Several pills that contain valsartan, a generic ingredient that helps people with high blood pressure and heart failure, have been under a voluntary recall since July. The drugs were tainted with N-nitrosodimethylamine, or NDMA, an impurity that is considered a possible carcinogen by the US Environmental Protection Agency. It’s an organic chemical used to make liquid rocket fuel and a byproduct from manufacturing some pesticides and processing fish. NDMA can be unintentionally introduced into manufacturing through certain chemical reactions.
Not all versions of the drugs have been recalled, but the FDA keeps a regularly updated list of the drugs that have been impacted.
On Thursday, the FDA said that three lots of the drugs made by Torrent Pharmaceuticals were contaminated with a second impurity, N-Nitrosodiethylamine, or NDEA, which is also a suspected human carcinogen. The agency began testing the recalled products and the pills that have not been recalled for the substance after it learned that Zhejiang Huahai Pharmaceuticals found NDEA in several batches of its valsartan active ingredient. Not all batches have been found to be contaminated.
In response to the second impurity being identified, Health Canada also released guidance on what patients taking affected valsartan medications should do.

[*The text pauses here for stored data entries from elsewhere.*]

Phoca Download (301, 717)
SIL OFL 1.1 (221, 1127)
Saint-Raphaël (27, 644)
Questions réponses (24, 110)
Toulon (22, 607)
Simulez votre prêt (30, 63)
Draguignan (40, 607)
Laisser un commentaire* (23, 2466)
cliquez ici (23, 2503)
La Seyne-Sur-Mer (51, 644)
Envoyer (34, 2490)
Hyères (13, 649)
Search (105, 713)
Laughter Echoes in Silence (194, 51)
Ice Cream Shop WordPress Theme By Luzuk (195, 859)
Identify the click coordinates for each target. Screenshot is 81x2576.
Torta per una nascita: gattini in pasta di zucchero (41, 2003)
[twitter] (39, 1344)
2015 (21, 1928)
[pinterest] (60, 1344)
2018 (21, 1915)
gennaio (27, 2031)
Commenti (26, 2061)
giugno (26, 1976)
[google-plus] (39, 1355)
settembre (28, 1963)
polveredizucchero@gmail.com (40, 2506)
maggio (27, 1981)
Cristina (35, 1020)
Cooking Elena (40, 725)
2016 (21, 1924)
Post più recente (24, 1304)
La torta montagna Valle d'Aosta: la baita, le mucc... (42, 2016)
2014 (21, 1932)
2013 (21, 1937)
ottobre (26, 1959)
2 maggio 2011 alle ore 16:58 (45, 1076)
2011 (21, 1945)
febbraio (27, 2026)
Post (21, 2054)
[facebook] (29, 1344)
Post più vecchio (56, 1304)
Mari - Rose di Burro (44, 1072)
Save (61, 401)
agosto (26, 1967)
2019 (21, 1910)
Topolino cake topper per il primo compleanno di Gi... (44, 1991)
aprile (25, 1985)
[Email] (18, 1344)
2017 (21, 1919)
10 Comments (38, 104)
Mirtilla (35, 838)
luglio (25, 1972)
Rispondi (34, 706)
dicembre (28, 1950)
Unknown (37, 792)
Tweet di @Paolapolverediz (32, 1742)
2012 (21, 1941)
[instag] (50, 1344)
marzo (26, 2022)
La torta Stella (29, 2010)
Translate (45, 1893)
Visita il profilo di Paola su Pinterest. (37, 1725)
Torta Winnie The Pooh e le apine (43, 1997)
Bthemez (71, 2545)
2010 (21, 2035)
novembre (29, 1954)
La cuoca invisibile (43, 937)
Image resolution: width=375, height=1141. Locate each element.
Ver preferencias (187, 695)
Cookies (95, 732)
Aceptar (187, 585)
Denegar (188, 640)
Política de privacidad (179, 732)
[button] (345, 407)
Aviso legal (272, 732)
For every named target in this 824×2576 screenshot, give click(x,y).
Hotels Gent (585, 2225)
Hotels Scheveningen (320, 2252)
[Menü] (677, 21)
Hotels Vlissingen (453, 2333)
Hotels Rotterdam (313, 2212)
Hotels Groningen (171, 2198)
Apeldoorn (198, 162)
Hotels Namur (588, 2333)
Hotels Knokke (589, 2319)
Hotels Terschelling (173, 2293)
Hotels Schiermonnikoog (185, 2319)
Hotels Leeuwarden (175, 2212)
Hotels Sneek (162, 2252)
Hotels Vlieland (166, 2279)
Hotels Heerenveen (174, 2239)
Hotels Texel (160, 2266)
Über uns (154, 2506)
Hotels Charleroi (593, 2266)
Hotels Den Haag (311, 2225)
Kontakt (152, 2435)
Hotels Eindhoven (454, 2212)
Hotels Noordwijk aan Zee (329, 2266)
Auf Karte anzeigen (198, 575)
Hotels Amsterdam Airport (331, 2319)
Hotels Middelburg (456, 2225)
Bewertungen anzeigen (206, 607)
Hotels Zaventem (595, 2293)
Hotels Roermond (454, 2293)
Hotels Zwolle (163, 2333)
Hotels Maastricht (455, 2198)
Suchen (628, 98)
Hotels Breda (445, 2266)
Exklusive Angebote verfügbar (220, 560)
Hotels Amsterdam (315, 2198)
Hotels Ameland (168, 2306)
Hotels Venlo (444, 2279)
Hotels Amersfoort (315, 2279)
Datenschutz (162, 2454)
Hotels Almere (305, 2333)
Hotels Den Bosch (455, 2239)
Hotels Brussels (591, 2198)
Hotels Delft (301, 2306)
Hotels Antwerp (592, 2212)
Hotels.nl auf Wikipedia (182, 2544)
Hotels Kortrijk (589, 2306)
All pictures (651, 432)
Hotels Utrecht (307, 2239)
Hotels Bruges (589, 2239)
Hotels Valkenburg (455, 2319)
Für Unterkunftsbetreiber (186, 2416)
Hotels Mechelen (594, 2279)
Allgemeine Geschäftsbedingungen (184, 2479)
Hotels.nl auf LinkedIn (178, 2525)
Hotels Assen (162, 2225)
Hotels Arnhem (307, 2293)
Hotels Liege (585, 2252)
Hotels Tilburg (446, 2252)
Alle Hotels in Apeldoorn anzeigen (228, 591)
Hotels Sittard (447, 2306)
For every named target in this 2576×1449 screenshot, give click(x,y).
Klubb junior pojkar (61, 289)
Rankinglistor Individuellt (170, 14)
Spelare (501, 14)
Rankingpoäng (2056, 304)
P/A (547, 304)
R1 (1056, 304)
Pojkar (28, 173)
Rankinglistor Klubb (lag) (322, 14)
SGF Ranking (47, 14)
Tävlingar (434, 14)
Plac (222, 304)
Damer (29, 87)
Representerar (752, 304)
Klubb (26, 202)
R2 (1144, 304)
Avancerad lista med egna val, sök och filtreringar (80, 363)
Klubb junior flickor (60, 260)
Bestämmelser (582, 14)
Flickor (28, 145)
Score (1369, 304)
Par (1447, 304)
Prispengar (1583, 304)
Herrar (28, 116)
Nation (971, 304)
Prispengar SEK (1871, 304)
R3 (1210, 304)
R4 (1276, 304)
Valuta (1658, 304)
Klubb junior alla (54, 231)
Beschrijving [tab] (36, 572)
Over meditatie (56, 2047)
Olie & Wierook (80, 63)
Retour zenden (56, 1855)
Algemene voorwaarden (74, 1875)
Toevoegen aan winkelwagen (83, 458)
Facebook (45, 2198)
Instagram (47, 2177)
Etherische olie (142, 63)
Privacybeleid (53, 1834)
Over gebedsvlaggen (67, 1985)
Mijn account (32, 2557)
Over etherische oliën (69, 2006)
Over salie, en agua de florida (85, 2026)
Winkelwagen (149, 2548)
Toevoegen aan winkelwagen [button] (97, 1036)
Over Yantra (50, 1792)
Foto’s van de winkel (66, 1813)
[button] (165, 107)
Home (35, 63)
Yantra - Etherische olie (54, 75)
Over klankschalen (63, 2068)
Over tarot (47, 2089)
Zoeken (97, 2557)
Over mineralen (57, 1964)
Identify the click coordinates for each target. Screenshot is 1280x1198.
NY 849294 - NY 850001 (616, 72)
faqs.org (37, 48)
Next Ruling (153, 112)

What to do if you take valsartan
If you are worried your drug could be on the recall list, talk with your doctor or pharmacist before changing any routine with your medicine. Because not all valsartan drugs are involved in the recall, they might be able to switch you to a version of the drug made by another company.
If you know your drug is on the recall list, the FDA suggests you continue taking it until your doctor or pharmacist provides a replacement.
The FDA said it will continue to test all products containing valsartan for NDEA impurities as well as the NDMA. Testing should wrap up in the next few days.
“As we continue to investigate the root cause of the impurities found in products that contain valsartan, our scientists are testing these products to better understand these impurities and to ensure they’re not present in other products. We’re also taking steps to make sure we’re providing stringent oversight of manufacturing processes to reduce the likelihood that impurities could be introduced into other products,” said FDA Commissioner Dr. Scott Gottlieb. “As we expand our investigational efforts, we’ll continue to make sure the public has the most up-to-date information. We’ll also continue to work with global regulatory agencies to learn as much as we can about how these impurities came about and how they may affect patients’ health around the globe.”